OK, I didn't read much of the answers, just saw SamBones smiley after his first thought. That of course alswo was mine. But what differs in the Scales is, that you can add a weight to the mass side or to the weights side, so any weight can be used both additive and subtractive and not at all. Bit in a number can only have additive or no effect on the total.

So my next thoughts are:

[hide]1. You can at most weigh a mass equal to the sum of all weights you have.
2. The next higher mass being Sum(weights)+1 can be measured with the other extreme situation: You add all your weights to that unmeasurable mass, and have 2*Sum(weights)+1 and need that weight as the next higher weight missing to measre that mass

Situation #2 is

These two rules don't say anything about how you can measure any weight in between these extremes, but I'll come back to this later.

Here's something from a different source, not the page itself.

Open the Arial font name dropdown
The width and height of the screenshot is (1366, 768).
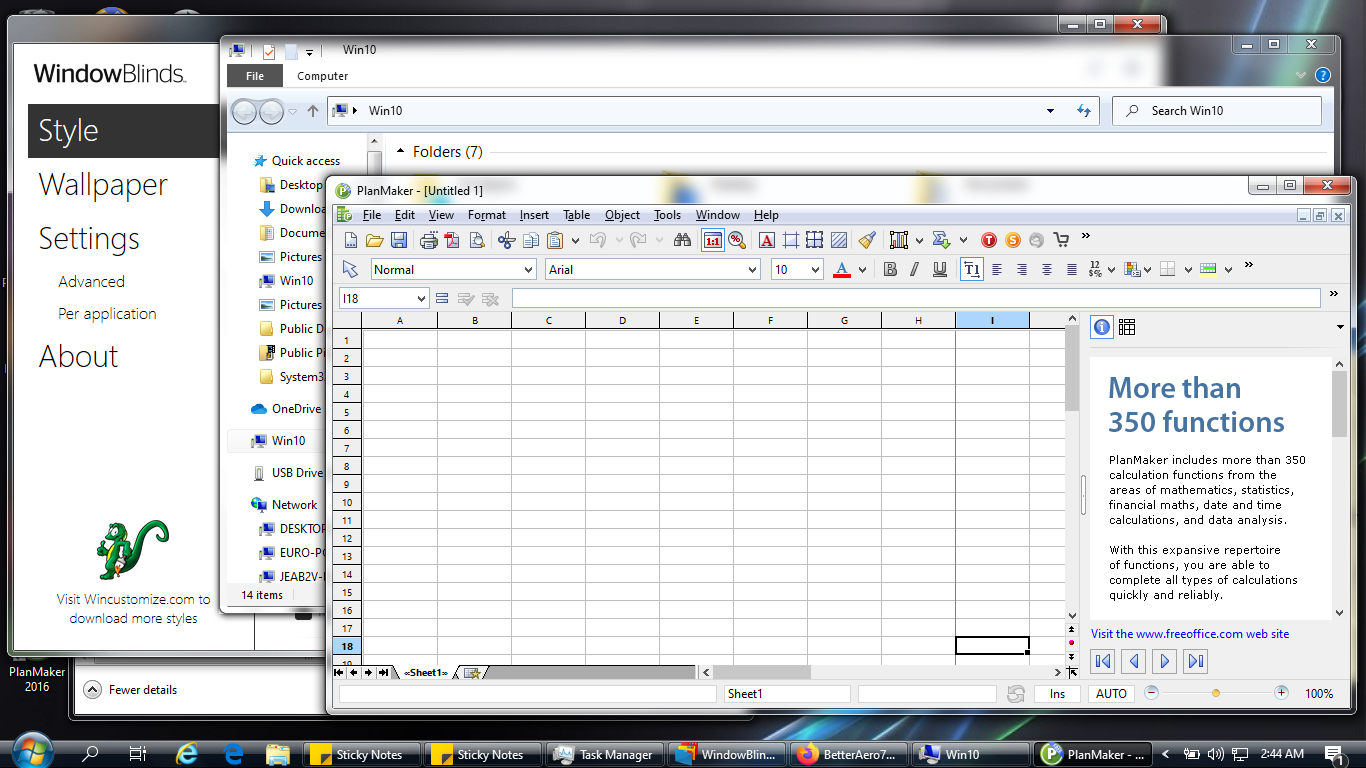(753, 270)
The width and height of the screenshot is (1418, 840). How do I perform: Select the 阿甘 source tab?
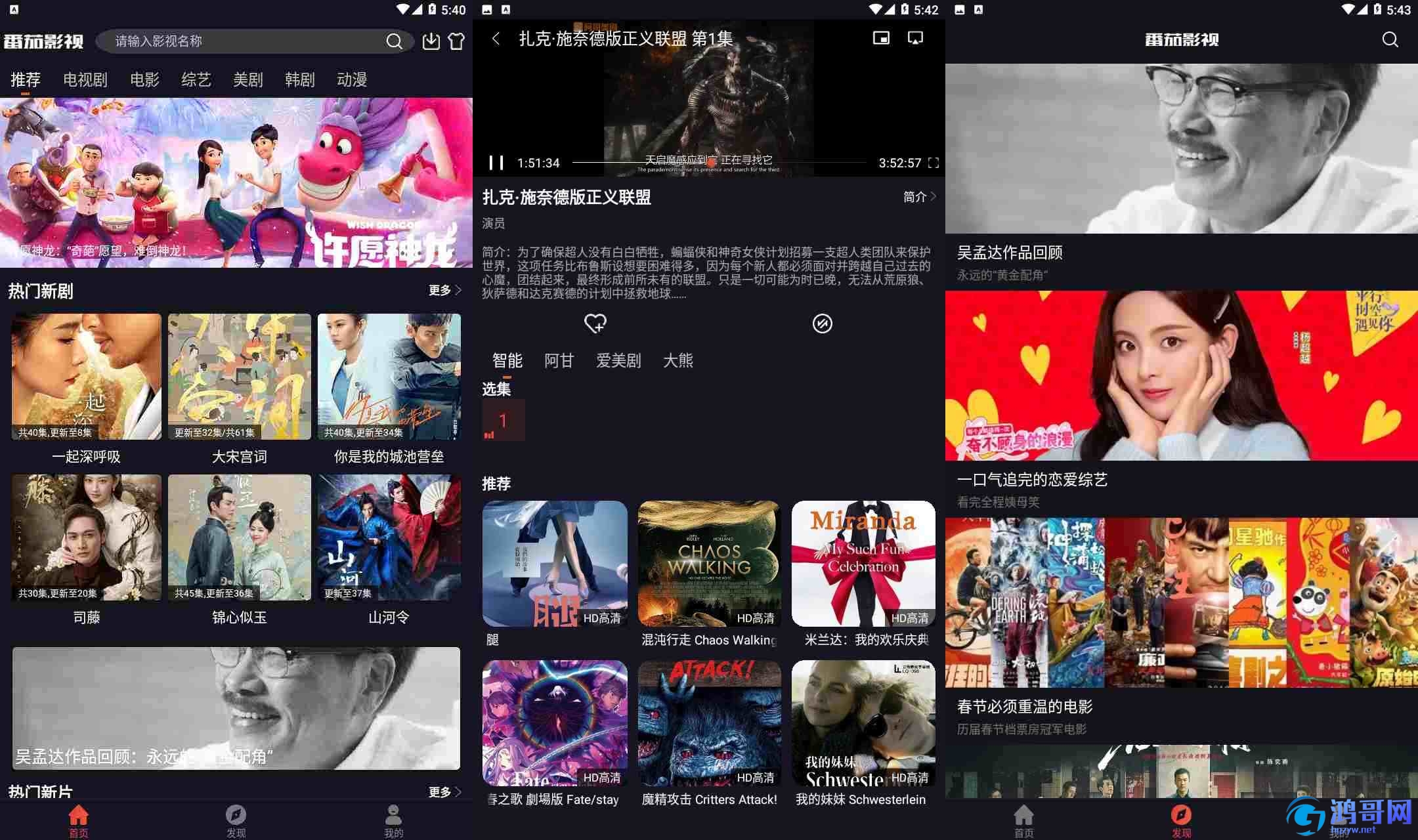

I'll start with 1g mass and say I need a 1g weight to measure that. That's the situation #1.
2g alredy is a wight I can't measure then, but I don't need a 2g weight, as I can put my 1g weight to the mass side and then it's 3g, so I need a 3g weight as next higher weight, for the other pan.

So I have the sequence a(i+1) = 2* sum( a; n=1 to i)+1 which starting at a(1)=1 leads to 1,3,9,27, powers of 3.

By some "mystery" the sum of these 4 already are 40.

Now I need to prove I can construct any number of 1 to 40 with adding or subtracting these numbers. Trying that out I see some patterns:
1 = 1
2 = 3 - 1
3 = 3
4 = 3 + 1
5 = 9 - 3 - 1
6 = 9 - 3
7 = 9 - 3 + 1
8 = 9 - 1
9 = 9
10 = 9 + 1
11 = 9 + 3 - 1
12 = 9 + 3
13 = 9 + 3 + 1
14 = 27 - 9 - 3 - 1
15 = 27 - 9 - 3
...

The weights alterate between being used positively, being used negatively and not being used.

You could denote that with digits -1,0 and 1 in a place-value system. If you shift to the digits 0,1,2 instead, the normal trinary system could be used. It's place-values are 3^n with n from 0 to 3 you get the 1,3,9,27 again. The trinary number 2222 would then represent using all weights positive. As trinary number that is 80, but indeed due to the digits shifted by 1 2222 represents 1111, which is 40. So trinary number 0000 to 2222 make 81 combinations. You can use these 4 weights for -40g to 40g, which means you can use them for 0 to 40g, due to the symmetry of the scales.
[/hide]

Bye, Olaf.